*Trecho fornecido*.
________________________________________

Como Entrei em Uma Seita: Capítulo 1 - Primeiros Contatos

 


O LIVRO DA MINHA AVÓ

Entrar para uma seita de lavagem cerebral nem sempre é uma coisa que acontece da noite para o dia. Vários fatores vão se acumulando durante anos. No meu caso havia uma intensa insatisfação com a religião. A católica era uma religião de fachada para 99% de quem se declarava dessa vertente. Era a velha máxima "sou católico, praticante", que até mesmo eu já havia dito algumas vezes. Já  o protestantismo era uma religião de interesses, você ia lá para ganhar seu milagre instantâneo e deixava seu dinheiro suado. E olha que estou falando de comecinho da década de 1980 e não de hoje em dia, onde isso é muito mais escancarado. 

Dito isso, vamos ver como uma outra religião, uma seita na verdade, começava a entrar em minha vida sem nem eu mesmo saber. Tudo começou quando eu era garoto e ia na casa de meus avós. Eu gostava de lá porque havia muita coisa para se divertir, a máquina de escrver de um dos meus tios, a sinuca do meu avô, um tanque com pequenos peixes, e livros. Um desses livros era da minha avó, que nunca foi Testemunha de Jeová e deve tê-lo adquirido de uma delas. Seu título era, Meu Livro de Histórias Bíblicas. 

Eu ficava fascinado com as histórias e os desenhos. Histórias bíblicas sempre me atraíram desde os filmes bíblicos que passavam na TV, então, o livro, com suas ilustrações incríveis - uma especialidade das TJs - me deixavam admirado. Devo ter lido muitas vezes, msemo sem saber que era de alguma religião específica. Esse foi realmente o primeiro contato. Só viria a saber que era um livro deles, anos depois. Porém, um contato mais direto com publicações das TJs viria em poucos anos.

________________________________________

*Requisitos das tarefas*.
#1 Segundo o trecho, qual era o título do livro que pertencia à avó de quem narra?
#2 Reproduza fielmente a parte do trecho que começa em "Dito isso, vamos" e segue até "de Histórias Bíblicas.".
Os itens a seguir não são necessários.

*Material fornecido*.
________________________________________

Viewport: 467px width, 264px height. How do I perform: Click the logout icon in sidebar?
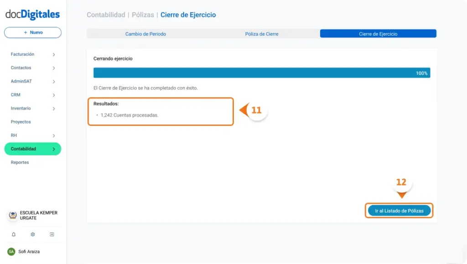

________________________________________

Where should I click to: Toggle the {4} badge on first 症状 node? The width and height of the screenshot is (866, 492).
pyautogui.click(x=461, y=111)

________________________________________

*Exercício resolvido*.
#1 Meu Livro de Histórias Bíblicas.

#2
Dito isso, vamos ver como uma outra religião, uma seita na verdade, começava a entrar em minha vida sem nem eu mesmo saber. Tudo começou quando eu era garoto e ia na casa de meus avós. Eu gostava de lá porque havia muita coisa para se divertir, a máquina de escrver de um dos meus tios, a sinuca do meu avô, um tanque com pequenos peixes, e livros. Um desses livros era da minha avó, que nunca foi Testemunha de Jeová e deve tê-lo adquirido de uma delas. Seu título era, Meu Livro de Histórias Bíblicas.